I'm trying to help my wife who has been diagnosed Stage 3/4 Kidney cancer which has spread. She has been put on a course of Ipilmumab and Nivollumab which seems to offer the best way to manage her tumour. My question related to the choices on offer for cannulation. Her Oncologist nurse mentioned two possibilities - one was a sort of permanent hook-up on the top of her arm, the other was an implant, which may be a portacath which has to be surgically implanted . I would be grateful for any thoughts from this group.
Kind Regards, Ron.
Most people on immunotherapy by infusion use a cannula for each session which is a needle in your wrist or back of your hand. It's inserted after all the pre-checks are complete (weight etc) and removed once all the drugs are delivered.
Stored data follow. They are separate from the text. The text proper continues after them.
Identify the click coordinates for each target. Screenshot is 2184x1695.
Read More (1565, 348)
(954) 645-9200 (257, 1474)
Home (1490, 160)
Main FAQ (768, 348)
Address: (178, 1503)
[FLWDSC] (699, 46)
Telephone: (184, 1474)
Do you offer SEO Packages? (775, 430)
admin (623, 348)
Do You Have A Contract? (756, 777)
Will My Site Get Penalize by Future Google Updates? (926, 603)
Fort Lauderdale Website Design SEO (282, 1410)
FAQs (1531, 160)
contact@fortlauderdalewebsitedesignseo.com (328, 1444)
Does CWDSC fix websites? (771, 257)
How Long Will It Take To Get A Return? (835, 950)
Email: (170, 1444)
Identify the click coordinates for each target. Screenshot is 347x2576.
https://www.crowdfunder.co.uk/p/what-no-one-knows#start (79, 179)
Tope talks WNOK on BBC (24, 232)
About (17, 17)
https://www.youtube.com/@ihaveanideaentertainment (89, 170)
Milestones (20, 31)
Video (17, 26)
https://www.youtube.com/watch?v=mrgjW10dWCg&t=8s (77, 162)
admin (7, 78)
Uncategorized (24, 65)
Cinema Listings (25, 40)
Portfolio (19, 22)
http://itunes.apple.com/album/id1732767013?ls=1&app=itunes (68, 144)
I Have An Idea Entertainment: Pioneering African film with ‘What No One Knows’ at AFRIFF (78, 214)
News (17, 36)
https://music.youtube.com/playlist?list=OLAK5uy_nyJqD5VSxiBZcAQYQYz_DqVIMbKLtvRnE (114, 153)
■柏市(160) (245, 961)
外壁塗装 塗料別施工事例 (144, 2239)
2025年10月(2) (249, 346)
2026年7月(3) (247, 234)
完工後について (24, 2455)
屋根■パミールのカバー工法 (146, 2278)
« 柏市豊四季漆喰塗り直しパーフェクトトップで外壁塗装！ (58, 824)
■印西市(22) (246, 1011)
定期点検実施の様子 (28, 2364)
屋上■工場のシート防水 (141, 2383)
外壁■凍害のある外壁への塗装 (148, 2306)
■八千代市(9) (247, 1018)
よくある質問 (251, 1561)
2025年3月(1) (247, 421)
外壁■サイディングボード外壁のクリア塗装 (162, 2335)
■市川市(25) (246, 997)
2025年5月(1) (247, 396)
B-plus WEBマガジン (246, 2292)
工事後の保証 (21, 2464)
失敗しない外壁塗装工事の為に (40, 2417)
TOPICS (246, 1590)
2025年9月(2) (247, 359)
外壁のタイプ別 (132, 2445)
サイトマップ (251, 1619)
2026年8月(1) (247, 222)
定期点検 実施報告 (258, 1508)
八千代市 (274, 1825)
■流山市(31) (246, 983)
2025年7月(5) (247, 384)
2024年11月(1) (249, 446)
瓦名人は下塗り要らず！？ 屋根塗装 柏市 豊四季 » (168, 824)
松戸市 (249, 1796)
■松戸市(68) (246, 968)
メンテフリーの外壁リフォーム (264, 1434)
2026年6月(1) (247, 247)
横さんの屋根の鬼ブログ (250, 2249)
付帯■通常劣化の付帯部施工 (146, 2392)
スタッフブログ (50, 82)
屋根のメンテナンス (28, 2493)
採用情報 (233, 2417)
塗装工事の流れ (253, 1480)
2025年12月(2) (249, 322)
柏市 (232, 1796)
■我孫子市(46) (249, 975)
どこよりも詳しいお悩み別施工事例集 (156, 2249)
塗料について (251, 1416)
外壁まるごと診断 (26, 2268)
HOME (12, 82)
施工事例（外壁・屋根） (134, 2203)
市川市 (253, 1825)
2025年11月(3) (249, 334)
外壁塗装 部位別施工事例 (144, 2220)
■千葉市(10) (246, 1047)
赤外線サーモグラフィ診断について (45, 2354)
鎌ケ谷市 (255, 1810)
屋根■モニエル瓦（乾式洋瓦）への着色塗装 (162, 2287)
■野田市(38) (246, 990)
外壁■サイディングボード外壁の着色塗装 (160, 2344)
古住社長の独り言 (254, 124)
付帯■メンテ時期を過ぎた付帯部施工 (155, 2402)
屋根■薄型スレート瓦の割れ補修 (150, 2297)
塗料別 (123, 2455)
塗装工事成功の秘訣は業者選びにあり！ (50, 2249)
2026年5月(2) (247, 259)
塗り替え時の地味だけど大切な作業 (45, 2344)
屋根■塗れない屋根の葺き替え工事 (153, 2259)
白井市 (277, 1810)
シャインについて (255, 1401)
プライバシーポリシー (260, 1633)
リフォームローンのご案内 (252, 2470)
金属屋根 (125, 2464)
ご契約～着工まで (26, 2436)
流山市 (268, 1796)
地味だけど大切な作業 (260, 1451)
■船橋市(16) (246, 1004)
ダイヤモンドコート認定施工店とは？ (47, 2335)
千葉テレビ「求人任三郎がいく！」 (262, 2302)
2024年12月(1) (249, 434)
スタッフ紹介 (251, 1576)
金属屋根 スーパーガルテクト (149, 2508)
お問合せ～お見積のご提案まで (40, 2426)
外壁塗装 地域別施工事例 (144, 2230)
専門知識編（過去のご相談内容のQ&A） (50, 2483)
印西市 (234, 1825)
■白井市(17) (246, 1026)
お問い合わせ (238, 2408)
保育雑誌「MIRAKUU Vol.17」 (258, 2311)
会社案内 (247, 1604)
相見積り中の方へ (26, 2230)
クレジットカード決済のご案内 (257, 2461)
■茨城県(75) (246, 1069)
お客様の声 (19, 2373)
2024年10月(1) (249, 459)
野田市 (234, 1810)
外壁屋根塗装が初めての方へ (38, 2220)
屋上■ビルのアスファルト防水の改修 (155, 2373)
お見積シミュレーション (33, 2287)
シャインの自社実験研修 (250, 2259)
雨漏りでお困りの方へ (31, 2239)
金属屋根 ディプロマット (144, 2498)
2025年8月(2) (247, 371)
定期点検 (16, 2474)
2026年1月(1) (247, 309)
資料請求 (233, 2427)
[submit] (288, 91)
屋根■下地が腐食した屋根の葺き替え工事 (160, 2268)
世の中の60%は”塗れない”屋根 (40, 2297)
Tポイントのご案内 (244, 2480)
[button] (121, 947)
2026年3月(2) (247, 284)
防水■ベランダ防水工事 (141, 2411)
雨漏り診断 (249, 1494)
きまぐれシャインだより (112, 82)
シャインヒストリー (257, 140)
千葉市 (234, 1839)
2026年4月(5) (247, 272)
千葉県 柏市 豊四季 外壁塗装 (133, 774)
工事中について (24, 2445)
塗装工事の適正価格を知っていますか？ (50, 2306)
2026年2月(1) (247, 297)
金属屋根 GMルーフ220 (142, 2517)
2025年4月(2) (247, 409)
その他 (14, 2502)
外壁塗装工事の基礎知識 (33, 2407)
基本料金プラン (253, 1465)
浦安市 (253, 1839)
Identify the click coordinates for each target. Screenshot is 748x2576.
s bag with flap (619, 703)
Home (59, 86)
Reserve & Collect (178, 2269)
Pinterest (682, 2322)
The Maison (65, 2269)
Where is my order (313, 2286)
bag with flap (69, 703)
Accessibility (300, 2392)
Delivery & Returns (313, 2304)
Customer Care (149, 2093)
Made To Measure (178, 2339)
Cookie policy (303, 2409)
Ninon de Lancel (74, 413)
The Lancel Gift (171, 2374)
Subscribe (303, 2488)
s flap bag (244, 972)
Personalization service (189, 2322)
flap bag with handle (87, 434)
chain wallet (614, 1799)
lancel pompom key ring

My understanding is that permanent PICC lines and Portacaths are sometimes used for chemo because the side effects sometimes cause the veins to shrivel up so they can't get a cannula in easily. The picc and portacath lines go direct into your central vein. One (Picc) you can't get wet and I think you need to maintain it/flush it weekly.. The breast forum group talk about these options a lot which is where all my knowledge is from. But it's hearsay from me so weight it appropriately!
The portacath you have to get inserted before treatment - 7 days beforehand I think. It takes about 45 mins.
A temporary cannula is usually fit-for-purpose for most.